Вообще до сих пор (это могло, м. б., оказаться для Вас почему-либо неудобным) я избегал говорить с Вами о политике. Еще и потому, что о ней говорят много, а о культуре мало, недостаточно. Но Ваша заметка о «предчувствиях»[54] поразила меня своей неожиданной верностью.
Ведь «мы»-то действительно не «глядим на будущность с боязнью», а это не может ничего не означать. От всей души желаю наступления указанного Вами за пунктом 2а) и начинаю на него надеяться (раз мы не ощущаем ужаса в будущем, да и, наконец, все на свете кончается когда-либо!).
Но не разделяю Вашего негодования по пункту 26). Если большевизм эволюционирует в сторону приемлемого, т. е. если он станет проникаться идеями свободы и уважения к человеческой личности и проводить их на практике (даже не сразу и даже с оговорками), то — зачем «стулья ломать» и почему это должно волновать нашу совесть?
Конечно, я понимаю, что по-настоящему Россия будет свободной только в тот день, когда ленинский мавзолей будет сровнен с землей, а его обитатели вывезены в помойке за город, но… «спуск на тормозах», заторможенный Ждановым, м. б., удастся Булганину, и я готов молить Б<ога>, чтобы оно так и было — сколько страданий, сил, ценностей и т. д. все-таки это бы сэкономило для России!
Кроме того, облегчение гнета могло бы помочь подготовке его свержения… Или же Вы неполно объяснились?

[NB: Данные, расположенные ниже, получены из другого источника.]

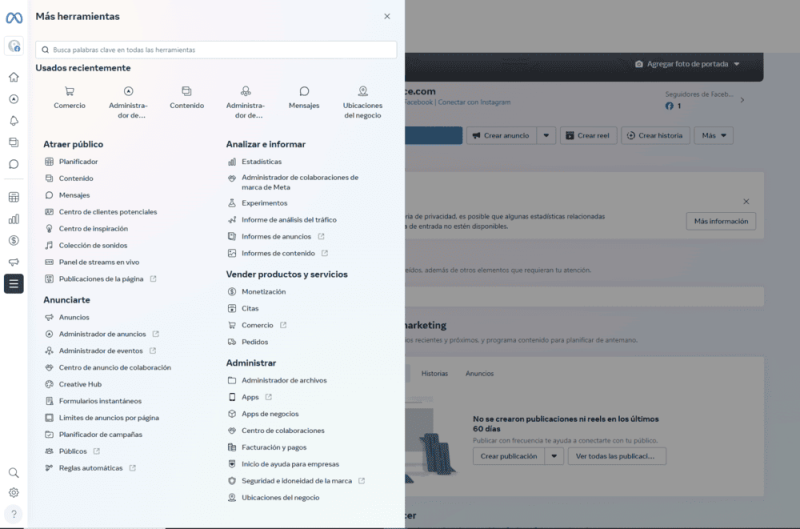Click the hamburger all-tools icon in sidebar
The width and height of the screenshot is (800, 529).
[14, 284]
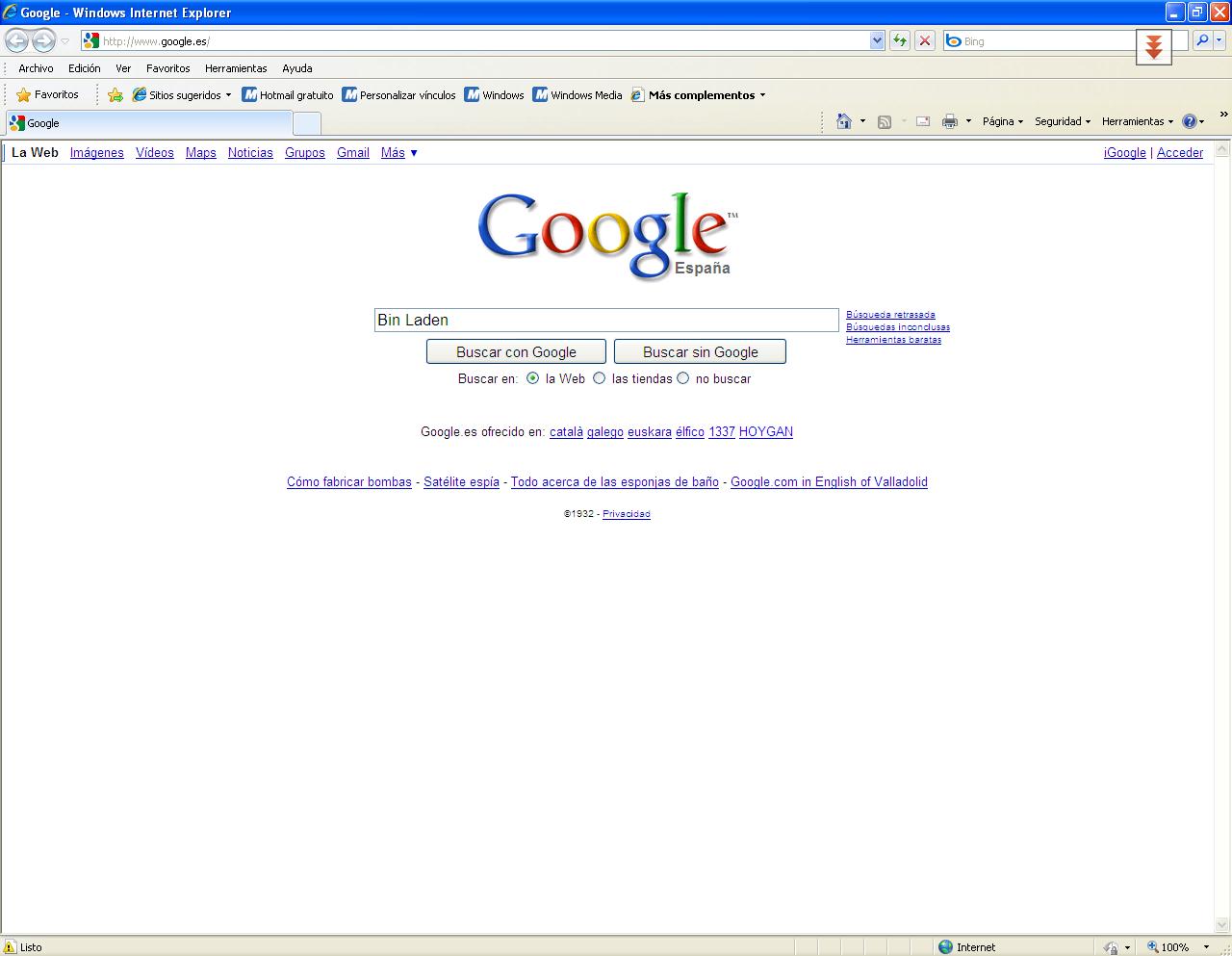Expand the zoom level 100% dropdown
The height and width of the screenshot is (956, 1232).
pyautogui.click(x=1206, y=947)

Вернемся к Вашей критике моей антологии, за нелицеприятство которой Вас очень благодарю. Grosso modo[55], тут 2 вопроса: 1) тогда я еще сам хуже был знаком с новой русской поэзией, чем теперь, и 2) издатель и я находились под давлением прямой советской угрозы (тогда это было во Франции реальностью и нельзя было предвидеть эволюции) — чем и объясняется отсутствие Г. Иванова, Смоленского, Пиотровского, Божнева и мн<огих> др<угих> талантливых эмигрантов (были «разрешены», и то с трудом, только лица, взявшие советский паспорт, и покойники, — к которым я попытался присоединить Н.А. Оцупа и так провести). Они же навязали нам Светлова, Симонова, Исаковского. От Долматовского удалось отбояриться и т. д. Эренбурга похвалили из тактических соображений…
Но в то время я сам еще не знал В. Инбер, Стрельченко, Коваленкова, Прокофьева и мн<огих> др<угих> приемлемых молодых советск<их> поэтов. О Павле Васильеве впервые узнал из Вашей книжки и сразу сильно полюбил его «Город Серафима Дагаева», кот<орый> теперь знаю наизусть. Это ни на кого не похоже и необычайно сильно. Но не только его большой дар меня трогает, но также и тот «потонувший мир», поэтом которого он является. Или его стихотв<орение> «К сестре». Но мы осуждены на бессильное бешенство, глядя на гибель таких людей, как Васильев, и еще, наверное, их рукописей. Он все-таки успел как-то себя проявить, а сколько погибло и гибнет таких, которые не успели и попасть в печать! Кто его знает, сколько русских Шекспиров и Данте были осуждены долбить мерзлый камень в Нарымском крае!